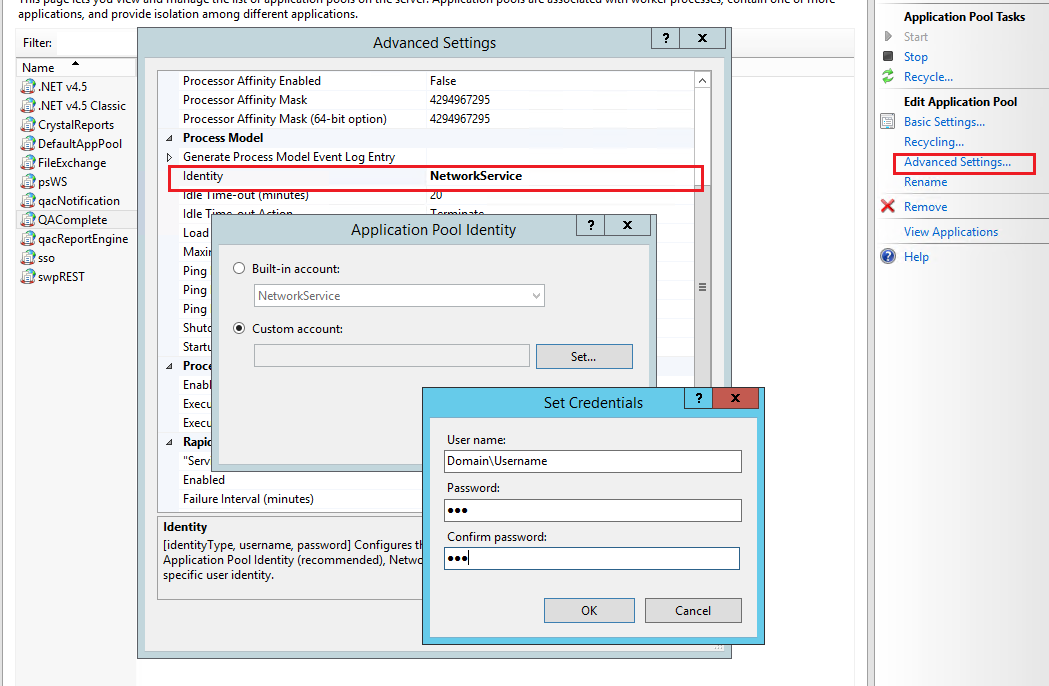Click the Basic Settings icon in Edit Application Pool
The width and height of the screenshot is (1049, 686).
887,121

---

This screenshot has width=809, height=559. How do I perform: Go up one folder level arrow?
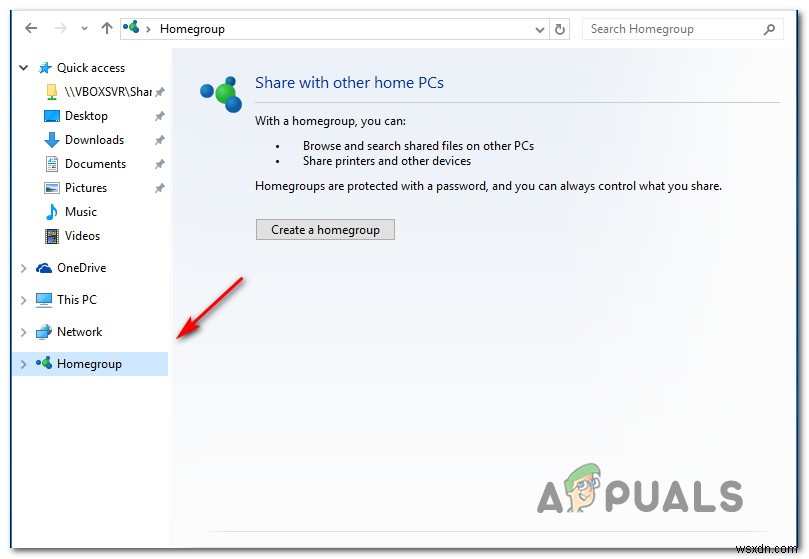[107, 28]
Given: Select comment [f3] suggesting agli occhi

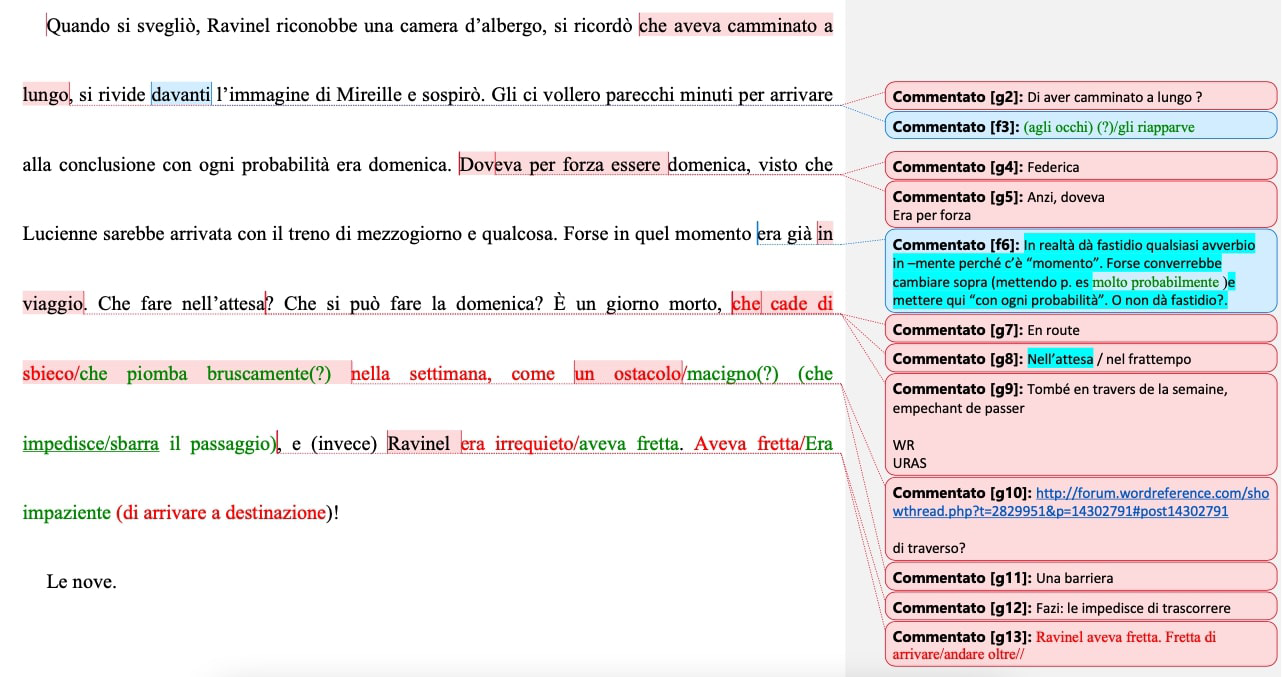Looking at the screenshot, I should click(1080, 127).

▸ **EXERCISE INSTRUCTIONS**
How many of the lines above contain the word "width"? Reply with the number only.

▸ **RESULT OF THE TASK**
2